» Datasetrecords
----
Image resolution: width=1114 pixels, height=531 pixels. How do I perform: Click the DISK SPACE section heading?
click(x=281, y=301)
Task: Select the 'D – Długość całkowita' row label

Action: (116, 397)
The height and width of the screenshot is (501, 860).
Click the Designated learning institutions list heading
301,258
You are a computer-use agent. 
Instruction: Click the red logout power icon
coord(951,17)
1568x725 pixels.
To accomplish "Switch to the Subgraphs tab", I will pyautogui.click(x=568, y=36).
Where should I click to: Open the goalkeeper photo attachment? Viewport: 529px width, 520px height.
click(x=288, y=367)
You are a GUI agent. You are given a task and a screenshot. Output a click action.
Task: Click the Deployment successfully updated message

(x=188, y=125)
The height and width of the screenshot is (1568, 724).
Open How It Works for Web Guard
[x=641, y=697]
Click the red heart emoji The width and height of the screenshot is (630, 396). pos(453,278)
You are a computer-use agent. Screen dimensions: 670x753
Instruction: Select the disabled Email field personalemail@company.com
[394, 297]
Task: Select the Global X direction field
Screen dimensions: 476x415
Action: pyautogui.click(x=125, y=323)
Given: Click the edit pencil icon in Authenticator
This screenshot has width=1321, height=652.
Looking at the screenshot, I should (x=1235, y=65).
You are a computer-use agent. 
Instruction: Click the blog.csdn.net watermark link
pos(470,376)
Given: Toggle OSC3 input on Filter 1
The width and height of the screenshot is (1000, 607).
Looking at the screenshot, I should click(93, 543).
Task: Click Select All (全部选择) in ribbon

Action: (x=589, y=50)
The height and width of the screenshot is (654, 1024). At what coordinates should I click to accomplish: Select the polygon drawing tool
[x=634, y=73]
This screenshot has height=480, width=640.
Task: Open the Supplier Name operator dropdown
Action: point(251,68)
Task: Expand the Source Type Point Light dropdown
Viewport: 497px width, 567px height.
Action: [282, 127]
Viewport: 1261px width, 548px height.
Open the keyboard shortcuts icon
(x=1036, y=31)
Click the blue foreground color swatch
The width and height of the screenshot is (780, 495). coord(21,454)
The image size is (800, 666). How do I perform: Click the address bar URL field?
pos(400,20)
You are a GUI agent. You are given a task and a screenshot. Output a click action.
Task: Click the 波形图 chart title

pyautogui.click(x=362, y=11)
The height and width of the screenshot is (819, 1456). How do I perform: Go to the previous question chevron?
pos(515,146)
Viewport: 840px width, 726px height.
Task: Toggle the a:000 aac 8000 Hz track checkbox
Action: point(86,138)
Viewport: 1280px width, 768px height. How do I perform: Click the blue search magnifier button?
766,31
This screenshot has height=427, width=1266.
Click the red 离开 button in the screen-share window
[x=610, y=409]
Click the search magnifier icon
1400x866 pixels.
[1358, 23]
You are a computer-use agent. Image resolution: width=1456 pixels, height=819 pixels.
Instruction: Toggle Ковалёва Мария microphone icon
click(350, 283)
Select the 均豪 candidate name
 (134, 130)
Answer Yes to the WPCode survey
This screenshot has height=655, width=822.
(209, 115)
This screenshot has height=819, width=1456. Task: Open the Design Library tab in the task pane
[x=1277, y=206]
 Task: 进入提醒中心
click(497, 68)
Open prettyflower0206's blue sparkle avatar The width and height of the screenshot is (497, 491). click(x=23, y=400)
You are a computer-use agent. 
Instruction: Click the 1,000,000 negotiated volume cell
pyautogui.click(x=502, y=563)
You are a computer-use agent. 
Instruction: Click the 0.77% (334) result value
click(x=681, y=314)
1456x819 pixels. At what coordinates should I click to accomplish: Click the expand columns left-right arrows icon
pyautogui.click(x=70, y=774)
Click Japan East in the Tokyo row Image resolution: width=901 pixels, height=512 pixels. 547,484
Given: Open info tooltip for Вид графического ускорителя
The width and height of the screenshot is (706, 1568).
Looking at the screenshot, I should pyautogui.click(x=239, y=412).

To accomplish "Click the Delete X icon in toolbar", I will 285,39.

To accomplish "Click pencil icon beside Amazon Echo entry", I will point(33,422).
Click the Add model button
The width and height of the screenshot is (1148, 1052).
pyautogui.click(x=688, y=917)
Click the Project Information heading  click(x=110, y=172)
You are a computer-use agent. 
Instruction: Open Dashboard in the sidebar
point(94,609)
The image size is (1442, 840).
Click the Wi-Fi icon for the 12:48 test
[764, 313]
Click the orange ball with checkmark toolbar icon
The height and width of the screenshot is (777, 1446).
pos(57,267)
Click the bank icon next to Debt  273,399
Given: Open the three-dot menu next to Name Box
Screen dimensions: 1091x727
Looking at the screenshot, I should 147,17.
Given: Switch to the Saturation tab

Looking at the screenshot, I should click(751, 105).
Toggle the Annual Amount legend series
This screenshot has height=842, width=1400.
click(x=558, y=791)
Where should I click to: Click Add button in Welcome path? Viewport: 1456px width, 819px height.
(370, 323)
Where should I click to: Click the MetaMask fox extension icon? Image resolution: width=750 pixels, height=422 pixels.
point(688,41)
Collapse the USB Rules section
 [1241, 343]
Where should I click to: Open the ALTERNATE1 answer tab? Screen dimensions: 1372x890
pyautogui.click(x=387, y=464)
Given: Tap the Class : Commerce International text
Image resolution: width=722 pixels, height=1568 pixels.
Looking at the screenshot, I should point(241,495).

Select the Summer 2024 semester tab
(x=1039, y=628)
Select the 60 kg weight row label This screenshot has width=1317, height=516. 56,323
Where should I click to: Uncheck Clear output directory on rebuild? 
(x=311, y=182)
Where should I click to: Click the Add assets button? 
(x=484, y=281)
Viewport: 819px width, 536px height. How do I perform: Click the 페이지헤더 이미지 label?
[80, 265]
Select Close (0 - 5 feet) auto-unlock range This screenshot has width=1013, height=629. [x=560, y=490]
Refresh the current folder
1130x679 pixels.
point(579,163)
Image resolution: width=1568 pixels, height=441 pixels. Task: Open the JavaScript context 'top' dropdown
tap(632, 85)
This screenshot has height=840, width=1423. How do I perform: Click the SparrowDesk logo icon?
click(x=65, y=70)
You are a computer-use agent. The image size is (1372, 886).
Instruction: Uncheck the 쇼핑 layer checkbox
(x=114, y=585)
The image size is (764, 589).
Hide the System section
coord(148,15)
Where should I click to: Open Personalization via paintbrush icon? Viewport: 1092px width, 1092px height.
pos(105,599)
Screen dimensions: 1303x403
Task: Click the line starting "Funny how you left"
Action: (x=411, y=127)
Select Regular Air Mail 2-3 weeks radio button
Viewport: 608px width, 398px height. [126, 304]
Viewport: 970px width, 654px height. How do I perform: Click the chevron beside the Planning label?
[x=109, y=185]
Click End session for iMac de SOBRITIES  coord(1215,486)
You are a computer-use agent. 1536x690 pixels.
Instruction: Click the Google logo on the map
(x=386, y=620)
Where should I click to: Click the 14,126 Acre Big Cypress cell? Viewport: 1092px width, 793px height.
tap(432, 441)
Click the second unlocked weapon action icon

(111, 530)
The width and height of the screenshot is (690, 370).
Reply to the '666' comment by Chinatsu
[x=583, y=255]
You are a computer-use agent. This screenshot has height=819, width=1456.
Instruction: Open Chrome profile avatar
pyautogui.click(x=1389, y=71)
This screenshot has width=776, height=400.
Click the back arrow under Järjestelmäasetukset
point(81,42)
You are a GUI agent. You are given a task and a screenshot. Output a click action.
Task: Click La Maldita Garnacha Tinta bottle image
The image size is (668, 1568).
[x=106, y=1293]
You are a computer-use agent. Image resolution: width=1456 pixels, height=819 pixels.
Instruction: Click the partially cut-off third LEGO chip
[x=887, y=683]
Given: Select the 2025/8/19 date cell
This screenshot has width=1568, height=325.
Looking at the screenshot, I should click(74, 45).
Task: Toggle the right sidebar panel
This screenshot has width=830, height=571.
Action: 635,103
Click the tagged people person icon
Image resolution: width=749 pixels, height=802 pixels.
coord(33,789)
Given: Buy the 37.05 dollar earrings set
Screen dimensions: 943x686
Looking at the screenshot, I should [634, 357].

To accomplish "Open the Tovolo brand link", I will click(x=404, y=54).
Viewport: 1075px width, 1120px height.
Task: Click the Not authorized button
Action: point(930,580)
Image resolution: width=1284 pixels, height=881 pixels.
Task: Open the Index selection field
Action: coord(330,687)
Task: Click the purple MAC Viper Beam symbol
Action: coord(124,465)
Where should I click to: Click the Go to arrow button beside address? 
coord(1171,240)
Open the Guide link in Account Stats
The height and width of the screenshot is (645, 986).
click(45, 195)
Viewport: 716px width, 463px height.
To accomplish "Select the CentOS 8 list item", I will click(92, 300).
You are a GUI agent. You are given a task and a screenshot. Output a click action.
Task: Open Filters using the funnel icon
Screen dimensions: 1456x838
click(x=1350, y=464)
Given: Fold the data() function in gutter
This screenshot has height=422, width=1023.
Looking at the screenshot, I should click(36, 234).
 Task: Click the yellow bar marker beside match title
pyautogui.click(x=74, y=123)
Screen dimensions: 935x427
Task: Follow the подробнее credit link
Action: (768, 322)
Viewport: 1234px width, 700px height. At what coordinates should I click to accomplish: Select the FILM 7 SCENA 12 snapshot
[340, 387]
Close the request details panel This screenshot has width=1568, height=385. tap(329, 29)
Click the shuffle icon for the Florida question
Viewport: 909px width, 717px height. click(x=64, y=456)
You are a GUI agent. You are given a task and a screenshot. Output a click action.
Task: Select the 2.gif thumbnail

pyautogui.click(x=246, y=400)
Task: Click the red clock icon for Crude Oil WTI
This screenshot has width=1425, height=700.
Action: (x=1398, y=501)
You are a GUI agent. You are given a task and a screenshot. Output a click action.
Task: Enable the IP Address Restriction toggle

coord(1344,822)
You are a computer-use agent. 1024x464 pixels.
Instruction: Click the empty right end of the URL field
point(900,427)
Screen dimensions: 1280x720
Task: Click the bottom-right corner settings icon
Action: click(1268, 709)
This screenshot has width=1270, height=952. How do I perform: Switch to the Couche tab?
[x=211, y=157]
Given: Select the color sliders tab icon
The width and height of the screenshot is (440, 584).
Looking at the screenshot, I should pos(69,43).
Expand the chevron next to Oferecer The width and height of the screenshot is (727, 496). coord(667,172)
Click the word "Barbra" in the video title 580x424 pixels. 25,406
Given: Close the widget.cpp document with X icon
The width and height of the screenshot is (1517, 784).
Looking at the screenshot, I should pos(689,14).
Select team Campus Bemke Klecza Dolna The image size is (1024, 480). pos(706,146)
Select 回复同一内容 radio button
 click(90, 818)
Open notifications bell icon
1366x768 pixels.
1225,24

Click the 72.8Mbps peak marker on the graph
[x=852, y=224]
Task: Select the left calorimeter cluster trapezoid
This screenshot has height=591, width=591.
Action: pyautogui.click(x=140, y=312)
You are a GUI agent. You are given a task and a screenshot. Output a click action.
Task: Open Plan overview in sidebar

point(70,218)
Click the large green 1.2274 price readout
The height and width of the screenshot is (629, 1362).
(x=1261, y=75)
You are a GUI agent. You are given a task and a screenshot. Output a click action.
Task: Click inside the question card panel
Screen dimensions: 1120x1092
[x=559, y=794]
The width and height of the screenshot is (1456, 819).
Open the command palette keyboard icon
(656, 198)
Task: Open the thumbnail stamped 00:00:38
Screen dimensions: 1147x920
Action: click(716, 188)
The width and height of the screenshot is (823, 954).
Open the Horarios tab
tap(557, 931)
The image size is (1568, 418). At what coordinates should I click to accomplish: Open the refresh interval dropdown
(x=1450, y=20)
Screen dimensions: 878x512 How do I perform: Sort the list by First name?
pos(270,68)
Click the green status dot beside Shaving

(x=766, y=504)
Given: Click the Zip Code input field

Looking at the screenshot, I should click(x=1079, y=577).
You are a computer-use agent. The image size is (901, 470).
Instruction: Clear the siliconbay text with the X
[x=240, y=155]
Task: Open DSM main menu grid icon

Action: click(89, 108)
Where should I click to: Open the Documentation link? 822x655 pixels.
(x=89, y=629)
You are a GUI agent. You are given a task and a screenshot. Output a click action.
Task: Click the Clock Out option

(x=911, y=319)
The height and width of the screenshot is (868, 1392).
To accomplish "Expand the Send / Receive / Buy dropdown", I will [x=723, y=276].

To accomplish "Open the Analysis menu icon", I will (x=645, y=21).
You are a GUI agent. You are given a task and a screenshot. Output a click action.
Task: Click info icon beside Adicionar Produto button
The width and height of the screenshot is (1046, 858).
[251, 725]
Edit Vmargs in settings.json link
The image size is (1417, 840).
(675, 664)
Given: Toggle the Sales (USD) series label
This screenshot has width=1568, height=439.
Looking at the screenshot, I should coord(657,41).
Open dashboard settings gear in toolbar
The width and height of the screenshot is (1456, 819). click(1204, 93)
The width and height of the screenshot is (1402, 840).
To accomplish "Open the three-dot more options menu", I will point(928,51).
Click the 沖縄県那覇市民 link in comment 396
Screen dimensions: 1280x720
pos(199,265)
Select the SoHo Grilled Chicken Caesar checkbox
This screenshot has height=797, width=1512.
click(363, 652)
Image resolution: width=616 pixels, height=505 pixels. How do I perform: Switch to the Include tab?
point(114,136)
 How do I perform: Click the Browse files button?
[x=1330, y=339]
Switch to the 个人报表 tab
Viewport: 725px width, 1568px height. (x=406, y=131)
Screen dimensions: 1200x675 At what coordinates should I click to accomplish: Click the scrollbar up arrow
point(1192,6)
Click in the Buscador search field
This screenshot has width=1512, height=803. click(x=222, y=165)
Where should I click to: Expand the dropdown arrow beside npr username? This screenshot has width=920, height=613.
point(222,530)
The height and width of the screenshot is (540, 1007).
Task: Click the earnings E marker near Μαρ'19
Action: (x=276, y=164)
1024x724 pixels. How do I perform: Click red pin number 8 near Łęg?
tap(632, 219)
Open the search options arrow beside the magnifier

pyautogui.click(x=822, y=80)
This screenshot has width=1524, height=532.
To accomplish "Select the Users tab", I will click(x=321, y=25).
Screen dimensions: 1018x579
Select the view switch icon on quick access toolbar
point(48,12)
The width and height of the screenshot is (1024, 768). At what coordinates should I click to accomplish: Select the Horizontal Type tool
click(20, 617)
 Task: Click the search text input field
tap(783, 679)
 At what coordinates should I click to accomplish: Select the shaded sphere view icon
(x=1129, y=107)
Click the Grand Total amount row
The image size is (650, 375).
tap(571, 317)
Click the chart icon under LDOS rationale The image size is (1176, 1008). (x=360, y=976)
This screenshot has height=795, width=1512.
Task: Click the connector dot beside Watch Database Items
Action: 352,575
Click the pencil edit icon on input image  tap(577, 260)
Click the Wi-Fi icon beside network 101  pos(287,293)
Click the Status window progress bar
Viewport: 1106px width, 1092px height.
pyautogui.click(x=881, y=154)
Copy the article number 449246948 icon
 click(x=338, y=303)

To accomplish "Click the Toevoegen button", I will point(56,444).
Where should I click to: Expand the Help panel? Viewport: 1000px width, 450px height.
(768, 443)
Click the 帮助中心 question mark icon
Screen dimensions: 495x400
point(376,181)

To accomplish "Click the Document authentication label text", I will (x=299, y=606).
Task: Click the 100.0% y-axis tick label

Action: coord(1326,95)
----
» TAAKDETAILS
Schrijf alsjeblieft de regels van de regel met "I will 285,39." tot en met de regel met "point(94,609)" opnieuw uit en wissel daarin "Dashboard" om voor "Overview". Laat al het overige ongewijzigd.

» OPLOSSING VOOR TAAK
To accomplish "Click the Delete X icon in toolbar", I will 285,39.

To accomplish "Click pencil icon beside Amazon Echo entry", I will point(33,422).
Click the Add model button
The width and height of the screenshot is (1148, 1052).
pyautogui.click(x=688, y=917)
Click the Project Information heading  click(x=110, y=172)
You are a computer-use agent. 
Instruction: Open Overview in the sidebar
point(94,609)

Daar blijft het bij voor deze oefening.